### WHAT IS EXPECTED
Each entry must appear in the answer exactly as it does here.
┏━━
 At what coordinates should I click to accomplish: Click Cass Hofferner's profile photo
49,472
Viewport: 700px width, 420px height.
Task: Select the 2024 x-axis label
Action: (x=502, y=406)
┗━━
### ANSWER TO THE EXERCISE
 At what coordinates should I click to accomplish: Click Cass Hofferner's profile photo
49,472
Viewport: 700px width, 420px height.
Task: Select the 2024 x-axis label
Action: (x=502, y=406)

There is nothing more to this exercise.